VeVe Product Delivery
Problem
VeVe’s product team was hindered by a lack of standardisation across a distributed global team, leading to:
Subjective quality standards: With teams operating across different regions, there was no "single source of truth" for quality. What one team considered "production-ready," another saw as a "beta," leading to inconsistent user experiences.
Environmental & contextual drift: Beyond technical differences between staging and production, there was a "knowledge drift" where global contributors lacked visibility into the details required for a successful VeVe launch.
Handover bottlenecks: Quality checks were frequently missed or misunderstood during handovers between time zones, causing critical defects to bypass staging and reach the live production environment.
Approach
Standardising the global workflow, we shifted from a siloed approach to a unified, transparent delivery model focused on:
Universal quality gates: Establishing objective benchmarks that remove subjectivity from the QC process regardless of which team developed the feature. This was done through better documentation, and more collaborative functional refinement sessions.
Democratised release control: Moving away from a "centralised gatekeeper" (Engineering) and empowering the Product team, who often have the closest context to the market and user needs.
Production-first testing: Ensuring that "internal-only" releases could happen safely in a real environment to bridge the gap between staging assumptions and production reality.
Solution
We implemented Harness (previously Split.io) as the bridge between global development and localised product control:
Global feature flags: We implemented flags to decouple the deployment of code from the activation of features. This allowed global teams to merge code continuously without the pressure of an immediate, high-stakes launch.
Targeted "canary" testing: Using Harness to create specific segments for internal teams and localised user groups. This allowed us to test features in the "real world" with a small audience before a global rollout.
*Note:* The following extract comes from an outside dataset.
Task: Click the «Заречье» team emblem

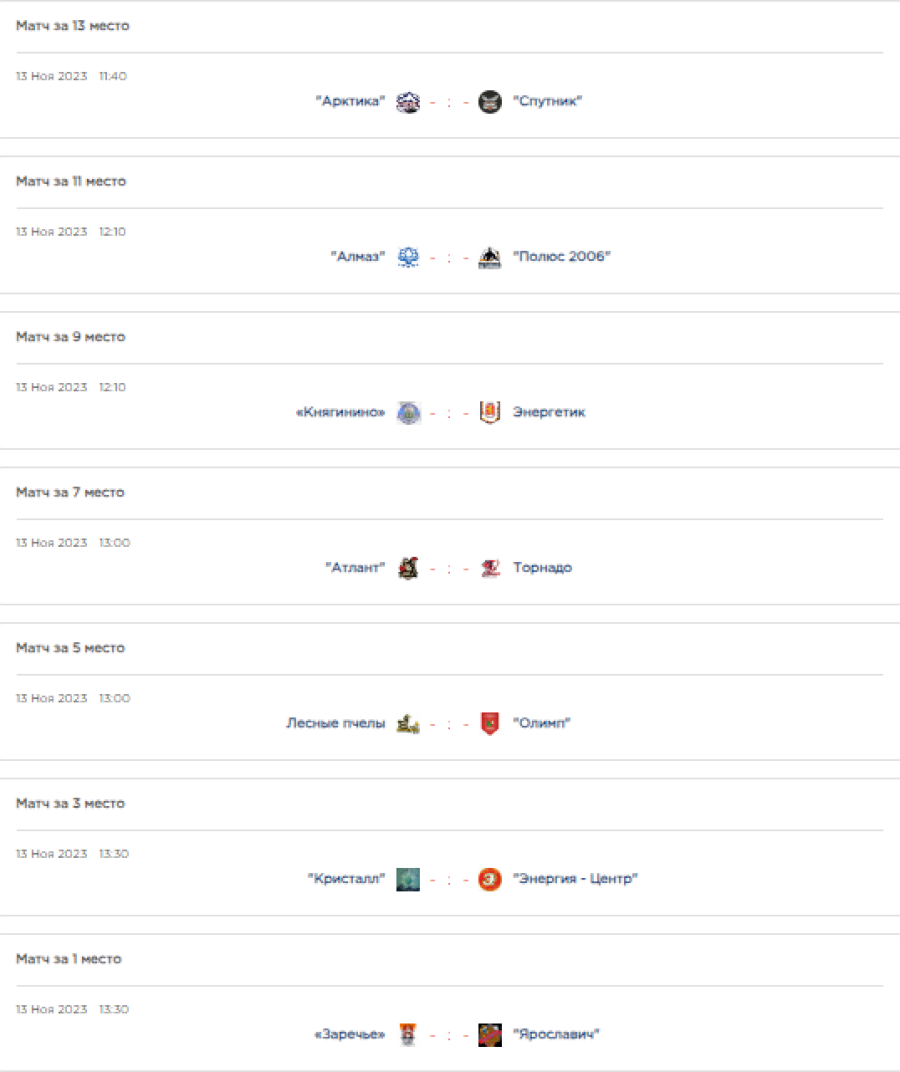Action: [x=408, y=1035]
Product-led orchestration: The Product team now have the responsibility of enabling the feature flags. This ensured that those responsible for the quality outcome had the direct power to manage the feature's lifecycle in production.
Deliverables
Release dashboard (Harness): A real-time view of all active/inactive features across every region and user group.
Standardised QC framework: A documented set of requirements that define a "quality outcome" for all global contributors.
Segmented user roles: A permissions matrix allowing internal QA, Product, and specific user groups to have features made available to them for testing.
Outcomes
Alignment on quality by using shared and documented definitions has helped us to remove assumptions. Using feature flags has also allowed us to ensure the testing, and release responsibility is in the hands of the Product team. As a result, we have achieved the following:
Zero-impact rollbacks: If a feature doesn’t meet the expected quality standards, the Product team can instantly disable it via a flag, eliminating the need for emergency code reverts and global coordination.
Improved team velocity: Global teams can ship code at their own pace (Continuous Deployment) while the Product team manages the marketing coordination and launch timing (Continuous Release).
High-fidelity feedback: Internal teams are able to provide feedback based on production-level detail before a single customer sees the new feature.
Learnings
Ownership Over Approval: Empowering Product teams with the ability to control feature releases has increased accountability and reduced the friction between departments.
Combating "flag fatigue": In a global environment, clear naming conventions and "stale flag" alerts are essential to prevent the system from becoming overly complex. We are working on the removal of flags that are no longer required in production.
Bridging the time zone gap: Feature flags act as a communication tool; the state of a flag is a clear indicator of the feature’s live status.